|
forum.optyczne.pl
|
 |
Lornetki - lornetka uszczelniona z azotem - jak sprawdzić szczelność
ppv - Pią 13 Wrz, 2019 Temat postu: lornetka uszczelniona z azotem - jak sprawdzić szczelność Czy da się w prosty sposób sprawdzić czy lornetka się nie rozszczelniła?
nie narażając oczywiście na zniszczenie np. celowo zanurzając w wodzie, zakładając że na oko nie widać jeszcze paprochów i nie zauważyło się parowania
Arek - Sob 14 Wrz, 2019
Nie znam takiego sposobu. Na szczęście każda lornetka jest uszczelniona azotem w 78%
Maciek - Sob 14 Wrz, 2019
Jest sposób sprawdzenia szczelności, choć rzekłbym - ostateczny.
Wystarczy włożyć ciepłą lornetkę do zimnej wody.
Sorry, nie doczytałem pytania do końca
ppv - Sob 14 Wrz, 2019
jak jest na gwarancji to można taką próbę zanurzeniową zrobić, jednak szoku termicznego mimo wszystko bym nie próbował
TRYTON7 - Wto 17 Wrz, 2019
Podtlenek azotu rozwesela a wiec jak będziesz ja trzymał blisko nos i nie będzie Ci do śmiechu tzn. ze masz szczelną lornetkę
Żartuję...
najszybciej sprawdzisz w zimie jak przyłożysz ciepłe oko do chłodnego okularu ... brak zaparowania będzie oznaczał ze N2 jeszcze w niej siedzi.
T
Chomsky - Wto 17 Wrz, 2019
Ale azot jest w środku, więc przyłożenie oka z zewnątrz może dać normalne zaparowania na zewnętrznej powierzchni soczewki okularu, która nie ma przecież kontaktu z azotem.
Pozdr. Ch.
ppv - Wto 17 Wrz, 2019
TRYTON7 napisał/a: |
najszybciej sprawdzisz w zimie jak przyłożysz ciepłe oko do chłodnego okularu ... brak zaparowania będzie oznaczał ze N2 jeszcze w niej siedzi. |
oko od środka przyłożyć? a jak oko za suche?
ppv - Wto 17 Wrz, 2019
TRYTON7 napisał/a: | jak przyłożysz ciepłe oko do chłodnego okularu |
hm, w sumie jak mocno by chłodzić lornetkę to mamy zimę, wyciągając na ciepełko powinna zaparować, jak jest nieszczelna to powinna zaparować z obu stron...
ale jak wymiana powietrza nie jest zbyt intensywna (drobna nieszczelność) to w środku powietrze i tak zimne wiec jednak nie zaparuje pomimo obecności normalnego powietrza w środku...

## Twoje zadania
A. Przetłumacz na angielski zdanie z wątku o szczelności lornetki: „Wystarczy włożyć ciepłą lornetkę do zimnej wody.”
B. Czego ppv mimo wszystko by nie próbował według wątku o szczelności lornetki, nawet gdy lornetka jest na gwarancji?
C. Dopisz dalszy ciąg wątku o sprawdzaniu szczelności lornetki, zaczynając po jego ostatnim zdaniu.
Materiał nie jest potrzebny do wykonania zadań.

## Prezentowane dane
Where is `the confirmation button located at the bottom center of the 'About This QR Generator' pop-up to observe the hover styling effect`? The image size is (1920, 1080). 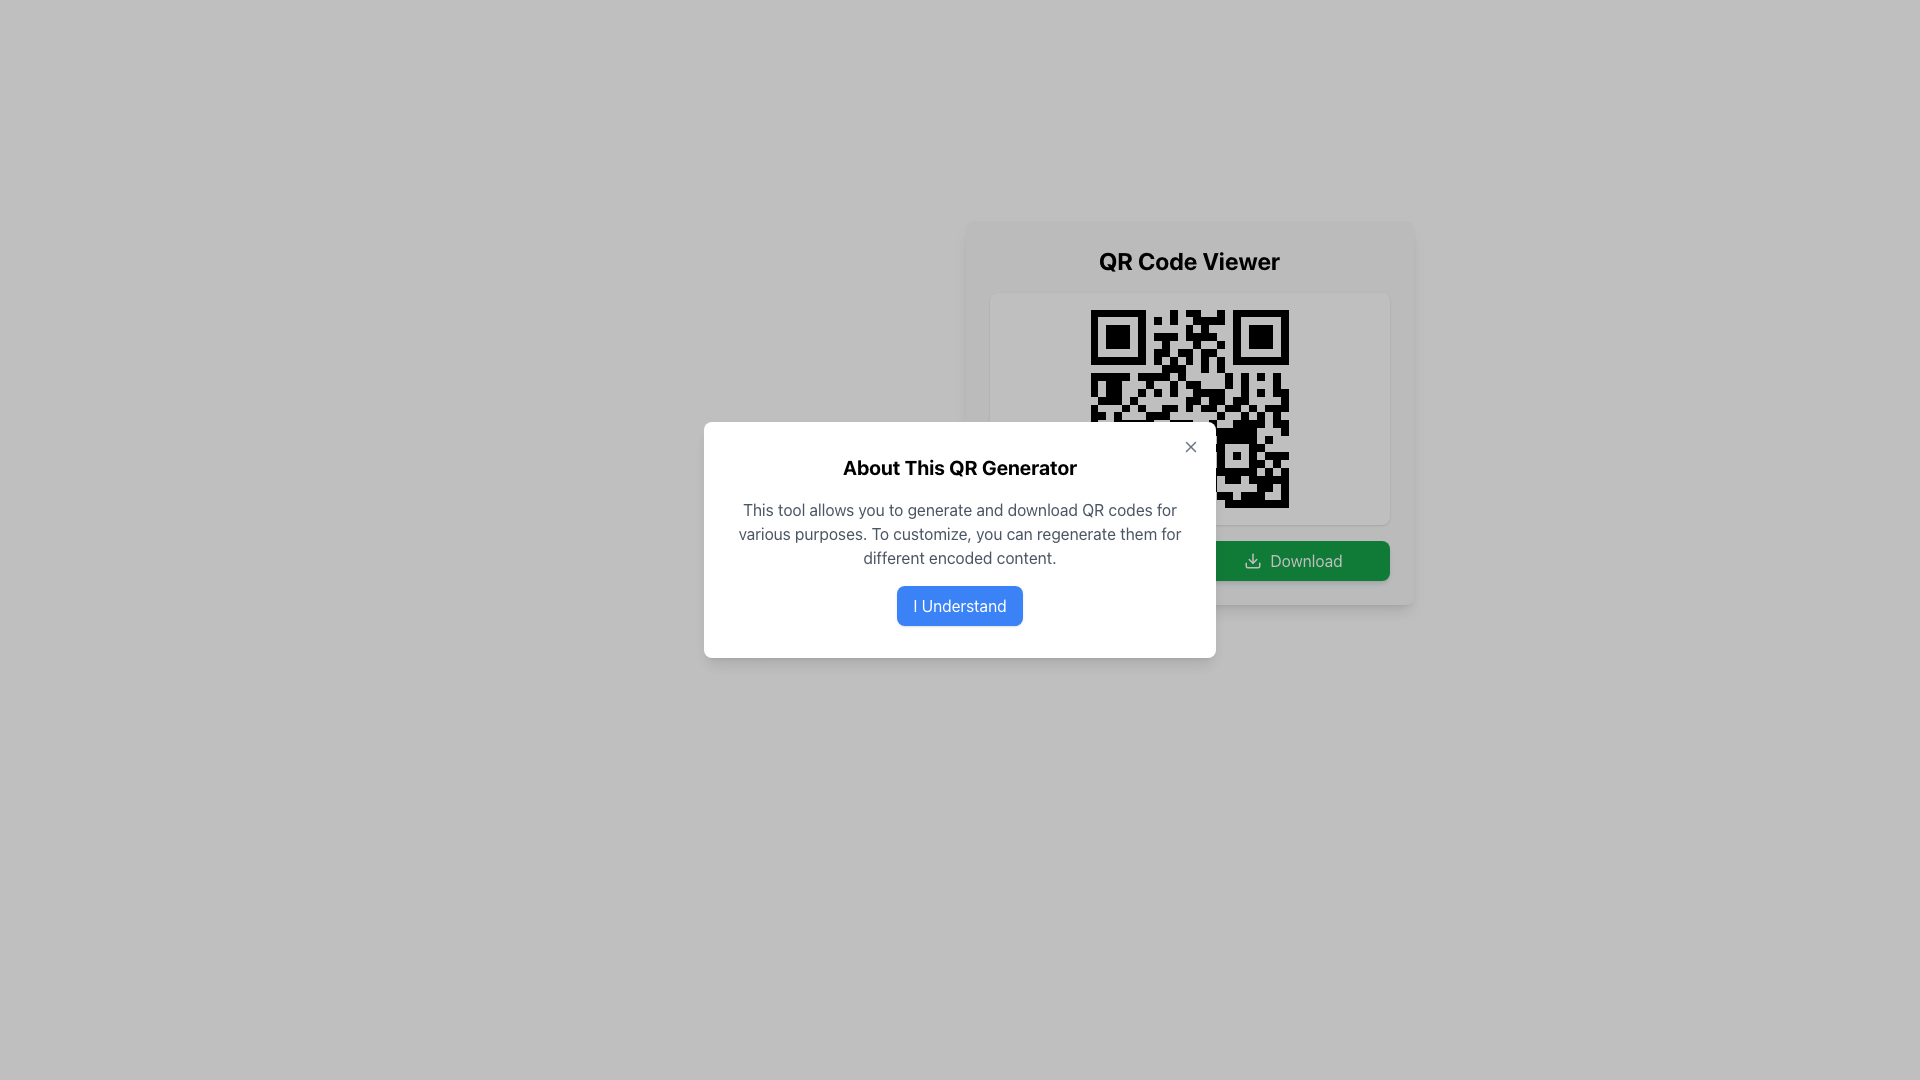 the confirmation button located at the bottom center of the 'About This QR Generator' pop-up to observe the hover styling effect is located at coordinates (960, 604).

## Odpowiedzi
A. It is enough to put warm binoculars into cold water.

B. Szoku termicznego.

C.
kombinujmy może coś jednak wymyślimy
już próby zanurzania w misce z wodą i z wkładaniem do lodówki robilem, nie bylo parowania w srodku, ale to nadal nie jest potwierdzenie szczelnosci
Chomsky - Wto 17 Wrz, 2019
Zasada jest taka: optyka przenoszona z zimna powinna pozostać w torbie dłuższy czas gdy wnoszona jest do ciepłego a często wilgotnego pomieszczenia. Nie zawsze się tak da zrobić. Wtedy para siada i bez przykładania oka i nawet kilkakrotne przecieranie nic nie jest w stanie zaradzić.
Lornetkę trzeba używać tak długo aż samemu się stwierdzi, że azot uszedł. Trudno! Gorzej gdy to żona ucieka od męża.
Pozdr. Ch.
TRYTON7 - Sro 18 Wrz, 2019
Mam Fujinona FMTRX ,obchodzę się z nim jak z jajkiem i nigdy mi nie zaparował - zima,jesienią,nocą...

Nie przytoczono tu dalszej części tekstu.